Among the many syndromes associated with abnormal rhythms of the heart is the QT syndrome (LQTS). Like other arrhythmic diseases, LQTS is an abnormality of the heart’s electrical system caused by defects in heart muscle cell structures known as ion channels. These electrical defects potentially cause fast, chaotic heartbeats. These rapid heartbeats might trigger a sudden fainting spell or seizure. In some cases, the heart can beat erratically for so long that it causes sudden death.
The syndrome’s name derives from the distinctive electrocardiographic (ECG) signature, which usually takes the form of an unusually long interval between the Q and T waves. The QT interval is a measure of the time it takes the heart to return to “normal” after contracting to pump blood to the rest of the body. The syndrome can be inherited or acquired. The acquired form of the disease is often caused by drugs used to treat arrhythmias, depression, migraine, and schizophrenia.
The Experimental Cardiology team at the MMRL has remained at the cutting edge in the generation of new knowledge relative to the identification of drugs that may prove to be life-threatening. Using the arterially perfused left ventricular wedge model developed at the MMRL, our scientists are able to test the ability of drugs to prolong the action potential and the QT interval of the ECG.
Acquired long QT syndrome can be caused by certain medications or medical conditions. More than 75 medications — many of them common — can lengthen the QT interval in otherwise healthy people and cause a form of acquired long QT syndrome known as drug-induced long QT syndrome.

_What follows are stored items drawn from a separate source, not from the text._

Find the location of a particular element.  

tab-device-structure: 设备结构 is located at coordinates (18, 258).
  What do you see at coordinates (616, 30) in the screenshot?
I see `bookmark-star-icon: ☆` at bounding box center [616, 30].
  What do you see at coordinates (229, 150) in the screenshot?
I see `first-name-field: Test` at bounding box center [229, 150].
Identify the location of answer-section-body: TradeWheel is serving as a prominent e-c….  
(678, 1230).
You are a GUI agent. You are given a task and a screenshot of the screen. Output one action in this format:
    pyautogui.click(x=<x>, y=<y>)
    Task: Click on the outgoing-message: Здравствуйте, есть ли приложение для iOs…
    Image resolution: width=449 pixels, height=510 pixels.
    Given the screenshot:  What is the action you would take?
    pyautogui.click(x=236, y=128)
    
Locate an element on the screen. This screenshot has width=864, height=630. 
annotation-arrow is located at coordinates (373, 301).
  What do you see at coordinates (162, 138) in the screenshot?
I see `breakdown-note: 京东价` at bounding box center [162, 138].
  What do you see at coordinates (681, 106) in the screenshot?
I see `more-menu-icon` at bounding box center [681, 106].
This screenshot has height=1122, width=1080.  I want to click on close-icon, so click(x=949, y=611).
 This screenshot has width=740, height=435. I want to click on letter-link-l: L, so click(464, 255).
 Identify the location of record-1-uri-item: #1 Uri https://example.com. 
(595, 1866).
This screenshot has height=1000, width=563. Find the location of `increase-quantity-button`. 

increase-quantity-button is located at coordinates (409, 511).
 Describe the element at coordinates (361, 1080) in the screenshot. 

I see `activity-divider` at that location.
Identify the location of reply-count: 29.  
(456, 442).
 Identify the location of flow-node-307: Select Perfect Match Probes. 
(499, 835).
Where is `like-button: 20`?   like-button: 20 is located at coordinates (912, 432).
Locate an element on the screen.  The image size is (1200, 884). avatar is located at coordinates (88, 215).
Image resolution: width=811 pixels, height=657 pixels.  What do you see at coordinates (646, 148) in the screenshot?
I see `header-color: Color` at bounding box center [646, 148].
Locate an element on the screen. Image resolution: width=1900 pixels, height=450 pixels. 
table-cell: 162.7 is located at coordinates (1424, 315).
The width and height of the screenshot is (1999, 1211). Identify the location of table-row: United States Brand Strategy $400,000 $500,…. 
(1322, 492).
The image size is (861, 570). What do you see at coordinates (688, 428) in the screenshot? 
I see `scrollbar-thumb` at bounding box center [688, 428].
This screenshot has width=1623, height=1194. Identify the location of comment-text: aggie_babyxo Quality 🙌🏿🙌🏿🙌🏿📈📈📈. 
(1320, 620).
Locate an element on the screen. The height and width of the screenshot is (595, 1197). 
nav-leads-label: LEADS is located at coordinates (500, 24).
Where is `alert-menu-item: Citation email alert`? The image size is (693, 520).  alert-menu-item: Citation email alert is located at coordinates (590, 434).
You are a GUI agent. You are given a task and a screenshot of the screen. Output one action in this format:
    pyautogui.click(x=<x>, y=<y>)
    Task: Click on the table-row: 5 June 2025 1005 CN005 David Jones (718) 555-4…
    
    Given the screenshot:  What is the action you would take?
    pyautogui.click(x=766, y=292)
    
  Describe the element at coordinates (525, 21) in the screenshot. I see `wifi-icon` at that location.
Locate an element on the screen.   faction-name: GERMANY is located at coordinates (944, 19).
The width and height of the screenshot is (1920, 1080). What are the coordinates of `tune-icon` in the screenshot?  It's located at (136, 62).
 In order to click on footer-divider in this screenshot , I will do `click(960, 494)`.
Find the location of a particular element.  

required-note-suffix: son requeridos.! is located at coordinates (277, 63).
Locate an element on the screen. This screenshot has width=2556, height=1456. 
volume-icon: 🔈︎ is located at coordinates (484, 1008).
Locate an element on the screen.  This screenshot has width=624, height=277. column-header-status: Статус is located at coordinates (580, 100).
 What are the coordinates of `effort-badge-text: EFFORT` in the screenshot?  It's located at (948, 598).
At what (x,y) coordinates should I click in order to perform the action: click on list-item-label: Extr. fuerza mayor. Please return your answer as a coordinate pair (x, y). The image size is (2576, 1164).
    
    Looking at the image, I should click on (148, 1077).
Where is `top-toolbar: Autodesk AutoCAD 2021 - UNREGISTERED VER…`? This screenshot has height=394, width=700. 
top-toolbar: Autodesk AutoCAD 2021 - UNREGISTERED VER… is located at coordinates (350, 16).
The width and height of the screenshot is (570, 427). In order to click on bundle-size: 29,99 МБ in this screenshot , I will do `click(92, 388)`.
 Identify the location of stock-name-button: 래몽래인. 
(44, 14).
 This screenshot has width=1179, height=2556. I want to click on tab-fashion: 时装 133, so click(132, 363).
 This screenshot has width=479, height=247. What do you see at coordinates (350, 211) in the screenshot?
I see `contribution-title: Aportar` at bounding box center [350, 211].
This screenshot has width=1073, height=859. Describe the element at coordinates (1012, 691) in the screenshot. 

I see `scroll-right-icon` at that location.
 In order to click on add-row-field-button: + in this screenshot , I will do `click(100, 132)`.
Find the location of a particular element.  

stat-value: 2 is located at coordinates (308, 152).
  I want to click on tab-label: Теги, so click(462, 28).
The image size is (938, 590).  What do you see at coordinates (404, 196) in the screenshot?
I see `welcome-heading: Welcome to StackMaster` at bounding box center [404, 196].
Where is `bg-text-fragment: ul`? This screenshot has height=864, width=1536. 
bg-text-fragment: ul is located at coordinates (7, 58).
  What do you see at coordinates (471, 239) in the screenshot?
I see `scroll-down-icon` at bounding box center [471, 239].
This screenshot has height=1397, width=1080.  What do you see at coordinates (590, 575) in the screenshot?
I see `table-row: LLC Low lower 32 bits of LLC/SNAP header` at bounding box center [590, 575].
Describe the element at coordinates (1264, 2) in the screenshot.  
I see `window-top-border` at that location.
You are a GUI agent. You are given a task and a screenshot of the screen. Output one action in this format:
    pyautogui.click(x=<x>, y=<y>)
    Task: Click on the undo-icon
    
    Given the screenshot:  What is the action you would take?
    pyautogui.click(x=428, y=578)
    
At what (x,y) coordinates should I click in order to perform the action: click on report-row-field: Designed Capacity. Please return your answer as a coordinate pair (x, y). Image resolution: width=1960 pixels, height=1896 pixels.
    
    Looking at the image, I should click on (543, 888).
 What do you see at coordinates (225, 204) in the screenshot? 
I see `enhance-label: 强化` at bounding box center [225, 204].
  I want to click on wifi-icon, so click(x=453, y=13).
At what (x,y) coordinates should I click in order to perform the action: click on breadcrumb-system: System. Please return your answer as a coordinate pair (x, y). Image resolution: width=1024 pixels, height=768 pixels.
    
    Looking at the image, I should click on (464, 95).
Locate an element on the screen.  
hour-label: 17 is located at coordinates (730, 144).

Medications that can lengthen the QT interval and upset heart rhythm include:
- Certain antibiotics
- Certain antidepressant and antipsychotic medications
- Some antihistamines
- Medications used to maintain normal heart rhythms (antiarrhythmic medications)
- Cholesterol-lowering medications
- Certain diabetes medications
Utilizing this model, the Experimental Cardiology team at the MMRL has is also able to predict the ability of drugs to induce early after-depolarizations (EADs), thus providing a premature beat that triggers the development of the life-threatening arrhythmia. The MMRL has become a referral center for pharmaceutical and biotechnology companies and is working with a number of pharmaceuticals worldwide to evaluate the safety of their drugs and assist with their approval process with the FDA (Food and Drug Administration).
People who develop drug-induced long QT syndrome might also have some genetic defects in their hearts, making them more susceptible to disruptions in heart rhythm from taking drugs that can cause prolonged QT intervals. Congenital LQTS is one of the most tragic circumstances in which arrhythmias strike. Individuals born with this syndrome usually lead a perfectly normal childhood. After puberty or in their late teens, they start to develop dizzy spells, if not caught in time and treated, one of these dizzy spells could result in sudden death, tragically taking them away in the prime of their lives.
MMRL investigators are actively involved in the identification of gene mutations that lead to the development of congenital long QT syndrome and thus are able to assist physicians in the administration of gene-specific therapy for this syndrome.
At least 17 genes associated with long QT syndrome have been discovered so far, and hundreds of mutations within these genes have been identified. The genetic defects have been shown to lead to either a reduction in outward potassium channel currents or to an increase in inward late sodium or calcium channel current.
The Stem Cell Center at the MMRL is developing human models of congenital LQTS by reprogramming skin cells isolated from patients with LQTS into induced pluripotent stem cell-derived heart cells. The iPSC-derived heart cells are then used to better understand the basis for the disease as well as to develop personalized treatments for patients with the various forms of LQTS.